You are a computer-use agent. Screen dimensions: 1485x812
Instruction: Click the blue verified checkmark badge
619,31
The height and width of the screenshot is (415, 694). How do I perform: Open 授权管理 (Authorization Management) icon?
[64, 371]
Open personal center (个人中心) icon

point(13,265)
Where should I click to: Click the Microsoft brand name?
---
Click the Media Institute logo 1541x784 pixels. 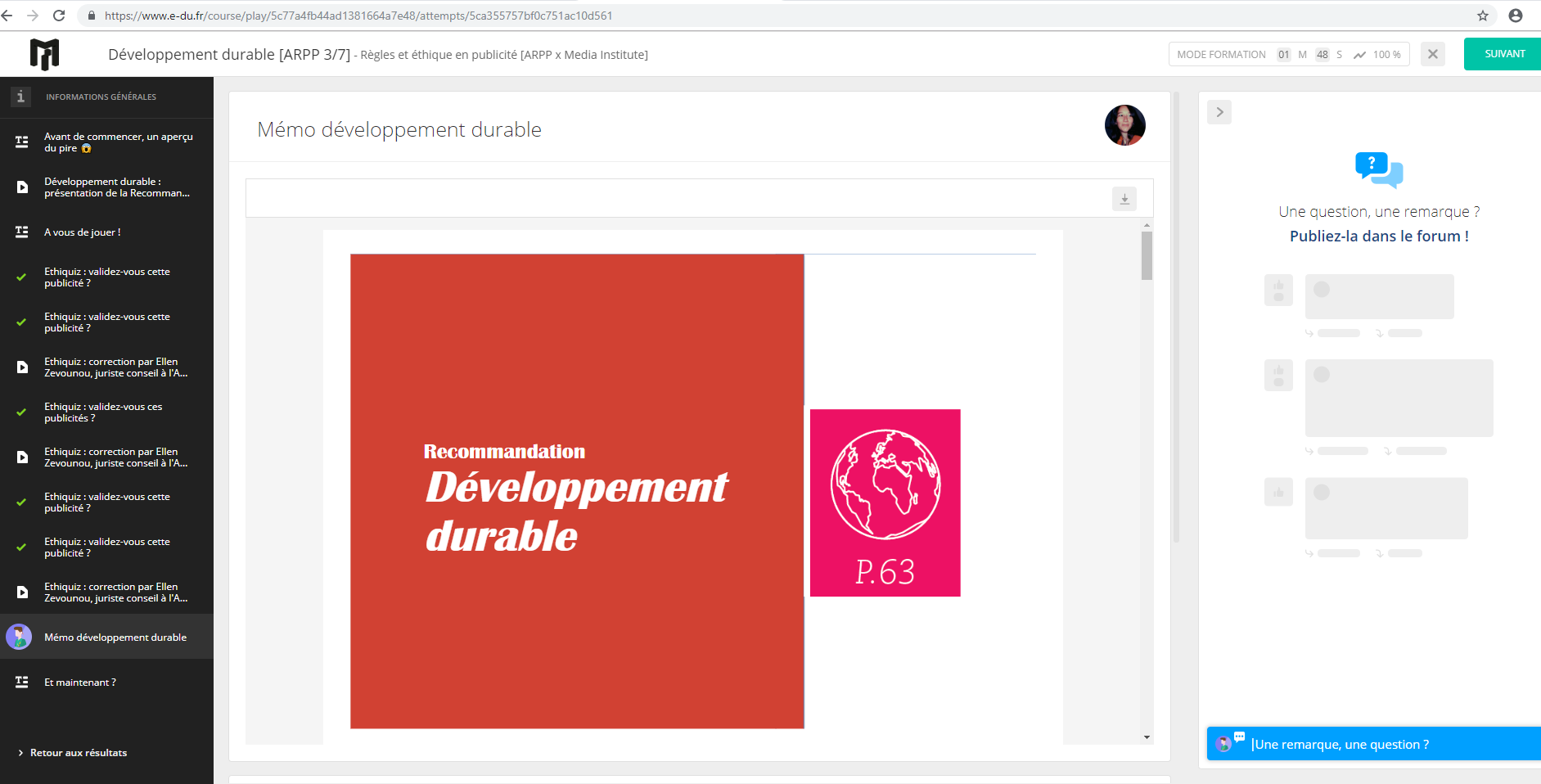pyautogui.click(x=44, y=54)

**ASSIGNED TASK:** Repeat, word for word, the lines above between the line holding "You are a computer-use" and the line holding "Where should I", inclusive; omit everything else.

**RESPONSE TO THE EXERCISE:**
You are a computer-use agent. Screen dimensions: 1485x812
Instruction: Click the blue verified checkmark badge
619,31
The height and width of the screenshot is (415, 694). How do I perform: Open 授权管理 (Authorization Management) icon?
[64, 371]
Open personal center (个人中心) icon

point(13,265)
Where should I click to: Click the Microsoft brand name?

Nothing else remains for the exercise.